The NEI-VFQ-25 has been shown to be a reliable and valid questionnaire for patients with five chronic eye conditions or low vision from any cause.36 The data presented herein extend these findings to the DCCT/EDIC cohort of persons with long-term type 1 diabetes. Remarkably, after an average duration of diabetes of 30 years, the overall VQOL among all questionnaire participants is very high, with a median composite score of 91.7 at EDIC years 17-20, almost certainly reflecting the modest degree of eye disease in the DCCT/EDIC cohort. Notably, although both former treatment groups reported relatively high VQOL levels, intensive management of diabetes during the DCCT still resulted in a statistically significant higher VQOL composite score, up to 30 years after the start of the DCCT. This is the first report of a difference (albeit only ~1.0 point on average on a median score of ~92, Table 3) in VQOL (not including general health) in conventional compared with intensive diabetes management.

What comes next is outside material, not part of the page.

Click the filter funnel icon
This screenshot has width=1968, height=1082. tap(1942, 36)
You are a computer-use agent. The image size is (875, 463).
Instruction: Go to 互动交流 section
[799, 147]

Despite differences in incidence of ocular and systemic complications between the INT and CONV treatment groups, the difference in the scores for the VQOL, 1.0, is considered not clinically meaningful. A 5-point change in NEI-VFQ score is thought to represent a clinically meaningful change with respect to VA. 32-35 The difference might have been higher had we included the non-participants who had higher HbA1c levels upon entry and throughout the DCCT and more renal and neurological complications related to their diabetes. These were all factors associated with a decline in VQOL based upon our analyses. Together with the tendency for more non-responders to be in the CONV group than INT group (56% vs. 44%) suggests a selection bias to our cross-sectional analysis. This may have influenced our modest treatment group effect and resulted in an underestimation of the beneficial effect of intensive diabetes management on VQOL.

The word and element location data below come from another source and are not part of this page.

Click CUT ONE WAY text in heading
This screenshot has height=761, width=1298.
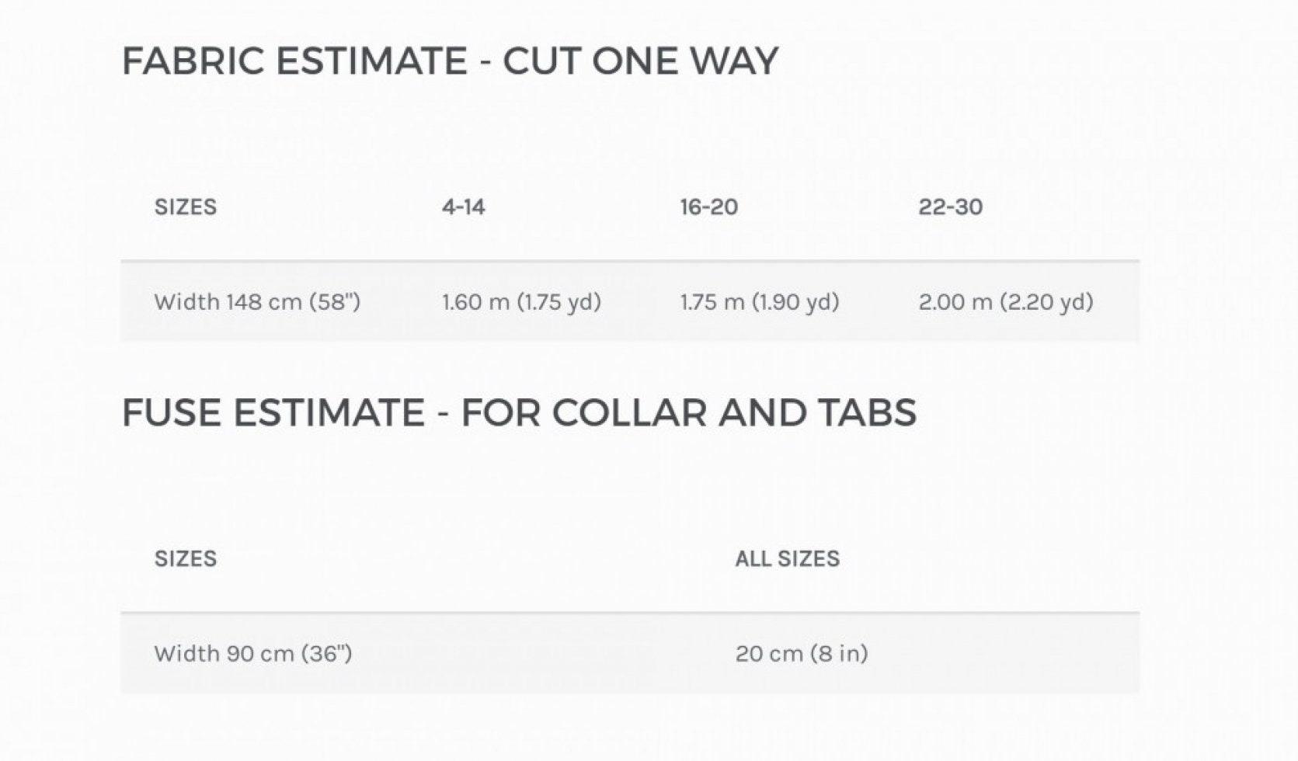[641, 61]
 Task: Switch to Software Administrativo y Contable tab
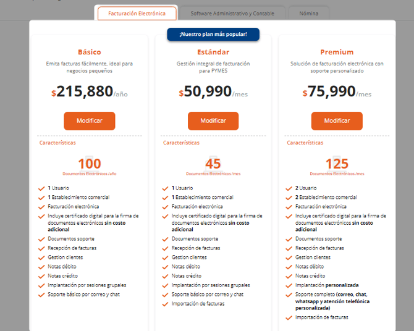point(232,14)
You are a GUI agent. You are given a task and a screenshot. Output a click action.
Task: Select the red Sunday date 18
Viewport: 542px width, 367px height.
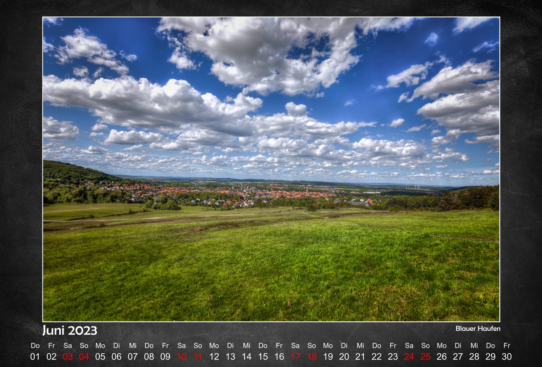click(312, 356)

Another explanation for the relatively high VQOL scores in both the CONV and INT groups was the preservation of good visual acuity in both groups (81.3% of INT subjects and 76.2% of CONV subjects had VA of 20/20 or better in the better eye), despite differences in the presence of severe retinopathy between the groups. Projecting forward, the 30-50% increases in severe eye disease and macular edema in the CONV group are likely to progress over time, adversely affect VA, and, thus, more substantially impact the VQOL score in the CONV group. Supporting this premise, we reported the rise in ocular surgeries in the CONV compared to INT subjects, which were principally complication-related surgeries largely performed to improve VA. (31) In the end, the success of these surgeries in restoring VA may also help in sustaining high VQOL scores.

Preserving VA over time in patients with diabetes remains critical. Analysis of the VQOL subscales demonstrates a consistent trend in the CONV group: more difficulty with distance activities, such as driving, was reported by the CONV group. Over time, visual impairment and limitations in driving in the ageing population can induce feelings of depression and anxiety, a subscale also found to be statistically lower in the CONV group compared to the INT group.

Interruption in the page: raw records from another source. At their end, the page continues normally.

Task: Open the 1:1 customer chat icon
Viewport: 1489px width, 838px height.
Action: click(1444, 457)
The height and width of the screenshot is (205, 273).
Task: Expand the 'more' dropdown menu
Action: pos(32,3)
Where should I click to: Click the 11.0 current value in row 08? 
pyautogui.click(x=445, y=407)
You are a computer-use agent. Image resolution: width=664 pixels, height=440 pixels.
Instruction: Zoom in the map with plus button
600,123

Not surprisingly, multivariate analysis demonstrated that other known diabetes-related outcomes, such as the presence of clinically-significant renal or neurologic disease, and diabetes duration were independently correlated to VQOL. It is these latter diabetes-related factors, reflecting longer duration of poor control in the CONV group and impacting DQOL, and not hypoglycemia, that likely mitigate the modest association of low DQOL with VQOL.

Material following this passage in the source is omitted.